Dear One,
To know ABOUT Christ is not the same as having a true experiential knowledge of Him. Head knowledge is not heart knowledge. It is essential to have a knowledge of the truth but we shall not know true freedom of soul and spirit, nor will we know victory in our daily living without personal fellowship with the Son of God. It is in personal fellowship with Him that He communicates to us the power that sets us free.
“Thou shalt have no other gods before Me” (Exodus 20:3). This is the first commandment. God is telling us from the beginning that we are to have only ONE object of trust and that is Him. The Bible unfolds the story of redemption and we learn of Christ, His Son. In Paul’s second epistle to the Corinthians he writes, “But I fear, lest by any means, as the serpent beguiled Eve through his subtlety, so your minds should be corrupted from the simplicity that is in Christ” (II Cor. 11:3). From the beginning we also have an enemy, the serpent, the devil. This enemy is always seeking to push us to place our trust in something or someone other than God and His Son. This has been the battle through the ages.
Practically speaking, how does this central loyalty to Christ work out in our daily lives? Let us consider Daniel in the lion’s den. Then the king (Darius) arose very early in the morning, and went in haste unto the den of lions. And when he came to the den, he cried with a lamentable voice unto Daniel: “and the king spake and said to Daniel, O Daniel, servant of the living God, is thy God, whom thou servest continually, able to deliver thee from the lions? Then said Daniel unto the king, O king, live for ever. My God hath sent his angel, and hath shut the lions’ mouths, that they have not hurt me…” (Daniel 6:19-22).

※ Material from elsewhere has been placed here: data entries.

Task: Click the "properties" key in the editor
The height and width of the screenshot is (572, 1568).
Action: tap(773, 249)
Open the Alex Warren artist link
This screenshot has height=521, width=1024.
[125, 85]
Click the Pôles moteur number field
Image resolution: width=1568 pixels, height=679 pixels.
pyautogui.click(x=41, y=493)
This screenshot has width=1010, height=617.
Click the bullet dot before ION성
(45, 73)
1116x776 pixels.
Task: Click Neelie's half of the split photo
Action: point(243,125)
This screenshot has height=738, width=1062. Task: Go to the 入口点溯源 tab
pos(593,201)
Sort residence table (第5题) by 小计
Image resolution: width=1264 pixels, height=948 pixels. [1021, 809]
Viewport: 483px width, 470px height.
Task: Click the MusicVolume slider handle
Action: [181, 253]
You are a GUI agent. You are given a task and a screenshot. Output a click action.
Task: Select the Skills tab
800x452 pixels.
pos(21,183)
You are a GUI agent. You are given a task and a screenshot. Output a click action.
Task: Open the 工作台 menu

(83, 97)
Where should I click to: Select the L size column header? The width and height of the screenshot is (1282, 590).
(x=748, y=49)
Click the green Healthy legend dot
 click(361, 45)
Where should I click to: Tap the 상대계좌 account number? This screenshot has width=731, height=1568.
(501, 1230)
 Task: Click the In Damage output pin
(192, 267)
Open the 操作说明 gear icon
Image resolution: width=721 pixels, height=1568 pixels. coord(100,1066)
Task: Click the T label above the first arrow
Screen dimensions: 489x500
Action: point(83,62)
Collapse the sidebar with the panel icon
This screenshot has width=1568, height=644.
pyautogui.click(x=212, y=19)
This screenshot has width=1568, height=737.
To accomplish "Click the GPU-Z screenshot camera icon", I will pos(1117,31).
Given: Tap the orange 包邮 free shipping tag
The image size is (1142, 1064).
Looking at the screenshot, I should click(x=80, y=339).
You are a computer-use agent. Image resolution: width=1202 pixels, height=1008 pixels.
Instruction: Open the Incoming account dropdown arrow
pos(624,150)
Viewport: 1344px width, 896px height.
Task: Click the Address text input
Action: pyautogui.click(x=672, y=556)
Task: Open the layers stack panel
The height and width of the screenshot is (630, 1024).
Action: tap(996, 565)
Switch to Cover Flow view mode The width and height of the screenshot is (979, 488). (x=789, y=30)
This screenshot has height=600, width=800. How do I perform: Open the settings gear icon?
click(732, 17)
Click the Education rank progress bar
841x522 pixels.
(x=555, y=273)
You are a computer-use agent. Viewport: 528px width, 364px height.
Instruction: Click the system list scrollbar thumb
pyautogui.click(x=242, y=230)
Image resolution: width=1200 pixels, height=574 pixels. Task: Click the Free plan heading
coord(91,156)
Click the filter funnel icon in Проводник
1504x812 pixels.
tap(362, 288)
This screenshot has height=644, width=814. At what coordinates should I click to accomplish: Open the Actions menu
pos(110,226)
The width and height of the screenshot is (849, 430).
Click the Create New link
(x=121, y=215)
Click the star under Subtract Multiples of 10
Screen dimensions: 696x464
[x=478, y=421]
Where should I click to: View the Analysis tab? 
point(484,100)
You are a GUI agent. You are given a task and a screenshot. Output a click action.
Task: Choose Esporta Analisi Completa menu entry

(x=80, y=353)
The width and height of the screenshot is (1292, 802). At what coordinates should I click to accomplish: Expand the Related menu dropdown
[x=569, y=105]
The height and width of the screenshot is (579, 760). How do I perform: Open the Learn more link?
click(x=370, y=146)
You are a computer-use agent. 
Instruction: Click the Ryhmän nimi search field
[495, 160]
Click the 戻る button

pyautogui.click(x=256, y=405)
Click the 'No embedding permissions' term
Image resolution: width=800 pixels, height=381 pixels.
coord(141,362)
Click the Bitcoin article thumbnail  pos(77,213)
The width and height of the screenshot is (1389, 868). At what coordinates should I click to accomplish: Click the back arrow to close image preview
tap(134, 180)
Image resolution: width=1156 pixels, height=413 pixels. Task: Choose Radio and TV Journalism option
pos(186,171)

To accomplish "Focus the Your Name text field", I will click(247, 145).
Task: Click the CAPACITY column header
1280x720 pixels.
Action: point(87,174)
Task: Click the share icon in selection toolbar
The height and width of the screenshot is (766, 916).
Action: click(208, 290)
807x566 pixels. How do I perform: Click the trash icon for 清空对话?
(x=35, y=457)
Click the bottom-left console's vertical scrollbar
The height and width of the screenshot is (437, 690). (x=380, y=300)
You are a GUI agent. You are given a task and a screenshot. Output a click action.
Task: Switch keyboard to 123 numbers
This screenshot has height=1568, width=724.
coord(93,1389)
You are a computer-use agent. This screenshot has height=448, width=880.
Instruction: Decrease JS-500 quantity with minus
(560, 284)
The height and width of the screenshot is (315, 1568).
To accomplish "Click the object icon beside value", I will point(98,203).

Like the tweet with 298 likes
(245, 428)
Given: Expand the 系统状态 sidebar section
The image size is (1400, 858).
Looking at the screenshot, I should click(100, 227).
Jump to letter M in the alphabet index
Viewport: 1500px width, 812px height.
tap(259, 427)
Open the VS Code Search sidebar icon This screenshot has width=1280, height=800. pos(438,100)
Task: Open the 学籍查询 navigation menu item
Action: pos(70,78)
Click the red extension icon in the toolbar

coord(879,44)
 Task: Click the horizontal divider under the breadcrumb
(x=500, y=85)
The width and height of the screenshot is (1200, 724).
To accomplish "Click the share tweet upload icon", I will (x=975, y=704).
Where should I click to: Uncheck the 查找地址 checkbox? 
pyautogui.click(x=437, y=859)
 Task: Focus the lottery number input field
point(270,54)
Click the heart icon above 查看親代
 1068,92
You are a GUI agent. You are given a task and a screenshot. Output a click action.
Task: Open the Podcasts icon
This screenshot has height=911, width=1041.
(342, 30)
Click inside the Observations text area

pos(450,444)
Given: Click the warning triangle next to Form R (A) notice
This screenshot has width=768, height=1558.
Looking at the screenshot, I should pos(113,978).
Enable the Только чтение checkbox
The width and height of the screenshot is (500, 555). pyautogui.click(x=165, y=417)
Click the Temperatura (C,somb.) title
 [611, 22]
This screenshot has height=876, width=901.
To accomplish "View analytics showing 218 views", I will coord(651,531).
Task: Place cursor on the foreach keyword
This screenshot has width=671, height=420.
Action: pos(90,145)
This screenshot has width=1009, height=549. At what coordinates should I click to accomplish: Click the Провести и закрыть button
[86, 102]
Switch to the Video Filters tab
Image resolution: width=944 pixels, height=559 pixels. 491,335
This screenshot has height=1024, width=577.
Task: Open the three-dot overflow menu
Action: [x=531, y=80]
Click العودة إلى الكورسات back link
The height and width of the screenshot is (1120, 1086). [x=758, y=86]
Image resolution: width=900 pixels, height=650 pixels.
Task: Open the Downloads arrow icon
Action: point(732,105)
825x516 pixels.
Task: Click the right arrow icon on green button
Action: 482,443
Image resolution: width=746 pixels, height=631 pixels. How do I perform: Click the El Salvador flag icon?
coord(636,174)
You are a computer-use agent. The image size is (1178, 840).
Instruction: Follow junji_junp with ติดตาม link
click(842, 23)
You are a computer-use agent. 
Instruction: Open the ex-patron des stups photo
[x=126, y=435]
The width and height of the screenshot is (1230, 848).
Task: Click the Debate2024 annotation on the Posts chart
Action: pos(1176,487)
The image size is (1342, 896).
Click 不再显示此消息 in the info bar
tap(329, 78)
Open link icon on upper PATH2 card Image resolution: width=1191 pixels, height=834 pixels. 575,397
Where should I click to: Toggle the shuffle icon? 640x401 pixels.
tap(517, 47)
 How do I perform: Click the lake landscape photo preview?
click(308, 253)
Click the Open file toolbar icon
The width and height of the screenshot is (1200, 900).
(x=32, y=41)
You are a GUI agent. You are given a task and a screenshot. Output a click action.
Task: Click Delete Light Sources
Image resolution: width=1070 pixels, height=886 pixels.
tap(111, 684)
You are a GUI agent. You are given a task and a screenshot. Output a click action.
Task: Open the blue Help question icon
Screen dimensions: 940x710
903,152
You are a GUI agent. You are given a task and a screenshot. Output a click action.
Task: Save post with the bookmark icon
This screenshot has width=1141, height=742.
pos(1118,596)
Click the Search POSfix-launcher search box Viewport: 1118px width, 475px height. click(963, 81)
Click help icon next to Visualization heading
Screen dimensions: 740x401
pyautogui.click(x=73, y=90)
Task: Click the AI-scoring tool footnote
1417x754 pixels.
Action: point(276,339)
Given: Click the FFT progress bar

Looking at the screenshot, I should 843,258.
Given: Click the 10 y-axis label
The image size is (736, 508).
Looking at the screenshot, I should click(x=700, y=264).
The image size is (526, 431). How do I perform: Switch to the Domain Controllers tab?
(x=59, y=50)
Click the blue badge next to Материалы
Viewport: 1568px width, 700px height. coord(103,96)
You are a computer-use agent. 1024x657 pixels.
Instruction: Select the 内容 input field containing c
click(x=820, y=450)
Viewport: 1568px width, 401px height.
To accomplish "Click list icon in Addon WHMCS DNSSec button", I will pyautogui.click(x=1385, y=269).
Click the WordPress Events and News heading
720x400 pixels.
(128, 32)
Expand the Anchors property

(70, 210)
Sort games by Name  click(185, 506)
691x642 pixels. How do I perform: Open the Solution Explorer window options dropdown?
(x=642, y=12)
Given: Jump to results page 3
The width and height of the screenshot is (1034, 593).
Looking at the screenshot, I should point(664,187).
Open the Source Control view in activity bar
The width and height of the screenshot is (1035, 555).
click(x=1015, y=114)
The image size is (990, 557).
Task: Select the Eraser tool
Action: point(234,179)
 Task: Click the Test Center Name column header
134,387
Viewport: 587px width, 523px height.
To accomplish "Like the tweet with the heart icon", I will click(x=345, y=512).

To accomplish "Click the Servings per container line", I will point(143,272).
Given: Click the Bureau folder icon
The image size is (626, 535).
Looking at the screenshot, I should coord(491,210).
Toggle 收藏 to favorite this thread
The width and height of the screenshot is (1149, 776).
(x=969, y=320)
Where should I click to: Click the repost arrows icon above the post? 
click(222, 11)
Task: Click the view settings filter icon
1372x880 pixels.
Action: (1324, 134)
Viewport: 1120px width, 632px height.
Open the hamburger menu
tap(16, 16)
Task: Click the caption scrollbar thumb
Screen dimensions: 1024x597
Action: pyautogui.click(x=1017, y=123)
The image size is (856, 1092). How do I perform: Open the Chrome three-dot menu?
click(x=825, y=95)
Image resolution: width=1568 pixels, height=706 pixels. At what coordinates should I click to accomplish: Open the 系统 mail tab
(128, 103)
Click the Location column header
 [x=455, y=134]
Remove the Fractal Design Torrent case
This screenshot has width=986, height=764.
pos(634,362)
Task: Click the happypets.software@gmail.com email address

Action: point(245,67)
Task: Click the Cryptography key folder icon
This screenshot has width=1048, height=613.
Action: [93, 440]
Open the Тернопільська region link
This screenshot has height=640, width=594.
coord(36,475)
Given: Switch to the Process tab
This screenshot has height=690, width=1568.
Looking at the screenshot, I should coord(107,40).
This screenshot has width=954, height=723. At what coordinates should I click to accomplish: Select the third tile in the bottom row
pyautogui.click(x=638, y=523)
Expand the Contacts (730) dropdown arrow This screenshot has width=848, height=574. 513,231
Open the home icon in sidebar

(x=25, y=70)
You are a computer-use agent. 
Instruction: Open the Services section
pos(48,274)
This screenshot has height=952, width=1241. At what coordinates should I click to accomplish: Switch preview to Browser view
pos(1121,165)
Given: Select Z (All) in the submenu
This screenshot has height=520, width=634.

What was the key to Daniel’s life? His object of trust was always God no matter the circumstances. He practiced what the psalmist wrote: “I have set the LORD always before me: because he is at my right hand, I shall not be moved” (Psalm 16:8). Daniel had learned to receive from God by faith all that he needed. He had learned what Jesus taught in John 15, that is he had learned to abide in Christ. Daniel had learned to interpose Christ between him and all else. Oh, may it be true also us! May Christ be first in all our affections, me He be to us our very life. May we acknowledge Him in all our ways (Proverbs 3:6).
Let us set Him before us today, and trust Him wholly for all things, and this for His glory.